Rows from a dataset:
------------------------

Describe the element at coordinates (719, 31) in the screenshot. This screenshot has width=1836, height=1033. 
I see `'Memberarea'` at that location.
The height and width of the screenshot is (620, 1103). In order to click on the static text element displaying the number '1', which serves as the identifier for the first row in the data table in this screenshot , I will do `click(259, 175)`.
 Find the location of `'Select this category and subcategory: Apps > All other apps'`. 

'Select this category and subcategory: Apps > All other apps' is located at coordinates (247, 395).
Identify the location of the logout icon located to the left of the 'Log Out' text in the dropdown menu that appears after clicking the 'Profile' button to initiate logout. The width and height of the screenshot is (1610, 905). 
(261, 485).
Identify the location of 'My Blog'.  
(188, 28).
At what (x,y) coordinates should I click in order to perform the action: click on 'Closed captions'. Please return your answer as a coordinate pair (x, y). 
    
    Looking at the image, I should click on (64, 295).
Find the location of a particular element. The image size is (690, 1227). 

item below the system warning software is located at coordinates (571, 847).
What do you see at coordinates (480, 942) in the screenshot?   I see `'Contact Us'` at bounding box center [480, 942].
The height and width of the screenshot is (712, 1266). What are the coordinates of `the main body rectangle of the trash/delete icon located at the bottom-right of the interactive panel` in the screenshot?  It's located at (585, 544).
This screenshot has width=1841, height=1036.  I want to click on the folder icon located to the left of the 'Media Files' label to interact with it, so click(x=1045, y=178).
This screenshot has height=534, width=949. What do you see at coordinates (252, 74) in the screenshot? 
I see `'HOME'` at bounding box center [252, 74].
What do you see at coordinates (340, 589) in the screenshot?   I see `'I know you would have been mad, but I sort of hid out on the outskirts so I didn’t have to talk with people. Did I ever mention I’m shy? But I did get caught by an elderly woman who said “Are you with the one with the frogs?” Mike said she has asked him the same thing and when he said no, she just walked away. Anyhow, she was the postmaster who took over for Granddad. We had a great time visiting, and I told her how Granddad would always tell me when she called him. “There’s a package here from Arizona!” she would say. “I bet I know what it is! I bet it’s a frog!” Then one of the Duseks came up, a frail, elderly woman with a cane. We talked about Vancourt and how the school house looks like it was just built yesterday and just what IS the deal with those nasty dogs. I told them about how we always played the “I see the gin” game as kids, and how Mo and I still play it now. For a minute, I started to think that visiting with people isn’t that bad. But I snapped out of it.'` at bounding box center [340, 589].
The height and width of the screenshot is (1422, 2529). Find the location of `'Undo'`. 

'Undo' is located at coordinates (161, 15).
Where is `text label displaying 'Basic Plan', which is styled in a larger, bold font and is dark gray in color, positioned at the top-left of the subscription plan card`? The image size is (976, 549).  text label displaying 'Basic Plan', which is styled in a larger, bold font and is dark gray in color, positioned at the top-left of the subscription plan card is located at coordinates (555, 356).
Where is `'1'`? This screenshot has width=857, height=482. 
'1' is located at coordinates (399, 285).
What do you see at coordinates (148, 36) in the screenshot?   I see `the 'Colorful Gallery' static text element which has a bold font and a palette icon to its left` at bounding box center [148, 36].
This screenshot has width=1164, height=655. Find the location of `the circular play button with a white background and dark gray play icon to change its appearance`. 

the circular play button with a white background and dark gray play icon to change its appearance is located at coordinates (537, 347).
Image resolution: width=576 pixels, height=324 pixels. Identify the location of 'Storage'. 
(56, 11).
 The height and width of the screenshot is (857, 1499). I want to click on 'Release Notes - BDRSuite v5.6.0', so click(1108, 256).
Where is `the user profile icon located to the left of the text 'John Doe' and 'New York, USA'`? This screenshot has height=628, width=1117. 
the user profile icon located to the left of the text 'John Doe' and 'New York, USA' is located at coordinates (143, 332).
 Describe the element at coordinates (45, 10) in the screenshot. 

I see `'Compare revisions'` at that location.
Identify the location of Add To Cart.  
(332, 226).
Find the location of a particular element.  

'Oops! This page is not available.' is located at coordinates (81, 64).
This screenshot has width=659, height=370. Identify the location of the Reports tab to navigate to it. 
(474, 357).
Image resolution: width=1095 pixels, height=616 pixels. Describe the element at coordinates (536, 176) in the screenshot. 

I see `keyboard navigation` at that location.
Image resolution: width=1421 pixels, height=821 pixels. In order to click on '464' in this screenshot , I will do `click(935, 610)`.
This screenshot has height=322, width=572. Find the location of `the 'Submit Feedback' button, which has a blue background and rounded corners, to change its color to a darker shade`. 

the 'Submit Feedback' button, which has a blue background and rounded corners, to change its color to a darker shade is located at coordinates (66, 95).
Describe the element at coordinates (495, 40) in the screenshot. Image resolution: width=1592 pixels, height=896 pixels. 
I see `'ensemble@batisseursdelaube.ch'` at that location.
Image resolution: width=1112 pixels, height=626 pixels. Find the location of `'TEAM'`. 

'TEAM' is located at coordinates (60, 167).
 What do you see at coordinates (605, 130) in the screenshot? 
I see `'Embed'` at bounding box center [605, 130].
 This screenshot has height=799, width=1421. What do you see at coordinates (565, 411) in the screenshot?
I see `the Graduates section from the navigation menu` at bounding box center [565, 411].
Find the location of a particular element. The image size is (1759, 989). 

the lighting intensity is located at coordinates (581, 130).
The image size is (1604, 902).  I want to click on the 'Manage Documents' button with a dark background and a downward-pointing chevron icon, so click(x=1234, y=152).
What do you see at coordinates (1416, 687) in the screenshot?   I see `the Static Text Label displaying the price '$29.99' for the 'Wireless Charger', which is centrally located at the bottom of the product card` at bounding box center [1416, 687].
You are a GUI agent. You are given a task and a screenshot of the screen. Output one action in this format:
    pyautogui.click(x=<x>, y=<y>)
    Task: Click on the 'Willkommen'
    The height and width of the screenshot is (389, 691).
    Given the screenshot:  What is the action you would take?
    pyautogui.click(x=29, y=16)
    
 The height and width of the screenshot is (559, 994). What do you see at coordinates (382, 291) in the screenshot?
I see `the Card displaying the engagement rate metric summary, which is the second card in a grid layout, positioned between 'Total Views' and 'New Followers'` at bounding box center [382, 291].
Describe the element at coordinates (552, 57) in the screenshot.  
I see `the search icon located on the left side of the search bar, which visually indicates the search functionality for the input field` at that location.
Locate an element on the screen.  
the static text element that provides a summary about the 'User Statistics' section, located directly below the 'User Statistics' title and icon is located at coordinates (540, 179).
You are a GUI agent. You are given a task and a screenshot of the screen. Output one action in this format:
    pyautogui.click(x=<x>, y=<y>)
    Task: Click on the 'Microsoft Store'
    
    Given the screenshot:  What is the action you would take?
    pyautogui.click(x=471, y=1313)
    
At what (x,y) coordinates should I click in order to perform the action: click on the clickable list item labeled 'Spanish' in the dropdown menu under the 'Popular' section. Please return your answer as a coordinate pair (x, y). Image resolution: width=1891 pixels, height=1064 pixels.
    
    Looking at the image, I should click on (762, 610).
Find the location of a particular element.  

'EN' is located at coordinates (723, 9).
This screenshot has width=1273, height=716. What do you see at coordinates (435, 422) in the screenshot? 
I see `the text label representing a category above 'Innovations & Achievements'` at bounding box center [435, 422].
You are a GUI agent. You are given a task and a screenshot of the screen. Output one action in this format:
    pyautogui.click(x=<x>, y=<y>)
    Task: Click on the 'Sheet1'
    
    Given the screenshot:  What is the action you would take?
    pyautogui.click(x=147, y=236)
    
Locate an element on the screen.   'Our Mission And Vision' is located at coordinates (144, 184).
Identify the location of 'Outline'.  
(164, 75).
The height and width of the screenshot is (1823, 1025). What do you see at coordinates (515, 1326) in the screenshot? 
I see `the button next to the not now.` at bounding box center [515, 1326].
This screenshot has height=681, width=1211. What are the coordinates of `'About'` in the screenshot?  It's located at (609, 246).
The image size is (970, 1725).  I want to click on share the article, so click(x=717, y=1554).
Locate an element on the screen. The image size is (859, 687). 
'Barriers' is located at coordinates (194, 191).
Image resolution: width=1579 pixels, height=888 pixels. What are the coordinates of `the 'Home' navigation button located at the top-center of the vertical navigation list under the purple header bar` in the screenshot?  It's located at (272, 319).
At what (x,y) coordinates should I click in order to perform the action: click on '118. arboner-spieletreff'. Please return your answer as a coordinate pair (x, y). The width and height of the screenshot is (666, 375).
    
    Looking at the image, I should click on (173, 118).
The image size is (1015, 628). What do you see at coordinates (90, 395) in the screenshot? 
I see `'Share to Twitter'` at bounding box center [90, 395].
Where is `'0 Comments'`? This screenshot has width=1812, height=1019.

------------------------

## EXERCISE AIM
Copy the lines of the material verbatim, from its first line up to and including the line that contains "The height and width of the screenshot is (620, 1103).".

## RESULT OF THIS TASK
Describe the element at coordinates (719, 31) in the screenshot. This screenshot has width=1836, height=1033. 
I see `'Memberarea'` at that location.
The height and width of the screenshot is (620, 1103). In order to click on the static text element displaying the number '1', which serves as the identifier for the first row in the data table in this screenshot , I will do `click(259, 175)`.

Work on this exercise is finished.